Contributing to SkyPilot#

Thank you for your interest in contributing to SkyPilot! We welcome and value all contributions to the project, including but not limited to:

  • Bug reports and discussions

  • Pull requests for bug fixes and new features

  • Test cases to make the codebase more robust

  • Examples

  • Documentation

  • Tutorials, blog posts and talks on SkyPilot

Contributing code#

We use GitHub to track issues and features. For new contributors, we recommend looking at issues labeled “good first issue”.

Installing SkyPilot for development#

Follow the steps below to set up a local development environment for contributing to SkyPilot.

Create a conda environment#

To avoid package conflicts, create and activate a clean conda environment:

# SkyPilot requires 3.7 <= python <= 3.11.
conda create -y -n sky python=3.10
conda activate sky

Install SkyPilot#

To install SkyPilot, please fork skypilot-org/skypilot to your GitHub account and run:

# Clone your forked repo
git clone https://github.com/<your-github-username>/skypilot.git

# Set upstream to keep in sync with the official repo
cd skypilot
git remote add upstream https://github.com/skypilot-org/skypilot.git

# Install SkyPilot in editable mode
pip install -e ".[all]"
# Alternatively, install specific cloud support only:
# pip install -e ".[aws,azure,gcp,lambda]"

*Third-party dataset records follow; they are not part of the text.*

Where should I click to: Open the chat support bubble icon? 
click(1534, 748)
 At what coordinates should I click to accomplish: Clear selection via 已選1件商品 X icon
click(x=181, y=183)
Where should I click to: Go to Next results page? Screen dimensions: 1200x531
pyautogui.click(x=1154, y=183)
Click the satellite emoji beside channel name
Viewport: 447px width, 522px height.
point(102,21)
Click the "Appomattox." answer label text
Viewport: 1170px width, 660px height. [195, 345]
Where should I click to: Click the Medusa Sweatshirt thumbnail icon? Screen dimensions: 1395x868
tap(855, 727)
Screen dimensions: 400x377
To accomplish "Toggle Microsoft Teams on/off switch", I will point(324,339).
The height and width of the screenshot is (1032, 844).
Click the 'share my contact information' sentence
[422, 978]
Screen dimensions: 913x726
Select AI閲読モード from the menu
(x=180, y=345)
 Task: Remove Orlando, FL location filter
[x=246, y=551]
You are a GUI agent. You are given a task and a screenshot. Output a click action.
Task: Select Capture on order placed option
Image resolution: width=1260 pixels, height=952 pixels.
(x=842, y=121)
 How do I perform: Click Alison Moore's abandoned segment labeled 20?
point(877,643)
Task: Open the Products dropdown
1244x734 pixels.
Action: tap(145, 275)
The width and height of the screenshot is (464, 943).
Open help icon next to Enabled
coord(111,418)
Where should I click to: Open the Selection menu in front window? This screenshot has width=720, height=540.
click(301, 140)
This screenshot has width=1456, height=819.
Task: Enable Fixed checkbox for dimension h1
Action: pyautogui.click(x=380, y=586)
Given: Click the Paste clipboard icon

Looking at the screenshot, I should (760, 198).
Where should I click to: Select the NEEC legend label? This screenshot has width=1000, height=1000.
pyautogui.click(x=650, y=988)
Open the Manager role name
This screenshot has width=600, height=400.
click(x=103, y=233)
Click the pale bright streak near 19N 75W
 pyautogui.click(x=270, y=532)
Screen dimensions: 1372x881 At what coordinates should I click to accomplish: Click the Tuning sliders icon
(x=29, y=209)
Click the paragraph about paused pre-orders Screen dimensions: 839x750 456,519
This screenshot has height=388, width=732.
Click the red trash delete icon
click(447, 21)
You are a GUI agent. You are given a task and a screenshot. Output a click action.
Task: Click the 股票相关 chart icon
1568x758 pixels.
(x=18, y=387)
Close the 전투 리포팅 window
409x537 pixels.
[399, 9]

# Install development dependencies
pip install -r requirements-dev.txt

(Optional) Install pre-commit#

You can also install pre-commit hooks to help automatically format your code on commit:

pip install pre-commit
pre-commit install

Testing#

To run smoke tests (NOTE: Running all smoke tests launches ~20 clusters):

# Run all tests on AWS and Azure (default smoke test clouds)
pytest tests/test_smoke.py

# Terminate a test's cluster even if the test failed (default is to keep it around for debugging)
pytest tests/test_smoke.py --terminate-on-failure

# Re-run last failed tests
pytest --lf

# Run one of the smoke tests
pytest tests/test_smoke.py::test_minimal

# Only run managed spot tests
pytest tests/test_smoke.py --managed-spot

# Only run test for GCP + generic tests
pytest tests/test_smoke.py --gcp

# Change cloud for generic tests to Azure
pytest tests/test_smoke.py --generic-cloud azure

For profiling code, use:

pip install py-spy # py-spy is a sampling profiler for Python programs
py-spy record -t -o sky.svg -- python -m sky.cli status # Or some other command
py-spy top -- python -m sky.cli status # Get a live top view
py-spy -h # For more options

Testing in a container#

It is often useful to test your changes in a clean environment set up from scratch. Using a container is a good way to do this. We have a dev container image berkeleyskypilot/skypilot-debug which we use for debugging skypilot inside a container. Use this image by running:

docker run -it --rm --name skypilot-debug berkeleyskypilot/skypilot-debug /bin/bash
# On Apple silicon Macs:
docker run --platform linux/amd64 -it --rm --name skypilot-debug berkeleyskypilot/skypilot-debug /bin/bash

It has some convenience features which you might find helpful (see Dockerfile):

  • Common dependencies and some utilities (rsync, screen, vim, nano etc) are pre-installed

  • requirements-dev.txt is pre-installed

  • Environment variables for dev/debug are set correctly

  • Automatically clones the latest master to /sky_repo/skypilot when the container is launched.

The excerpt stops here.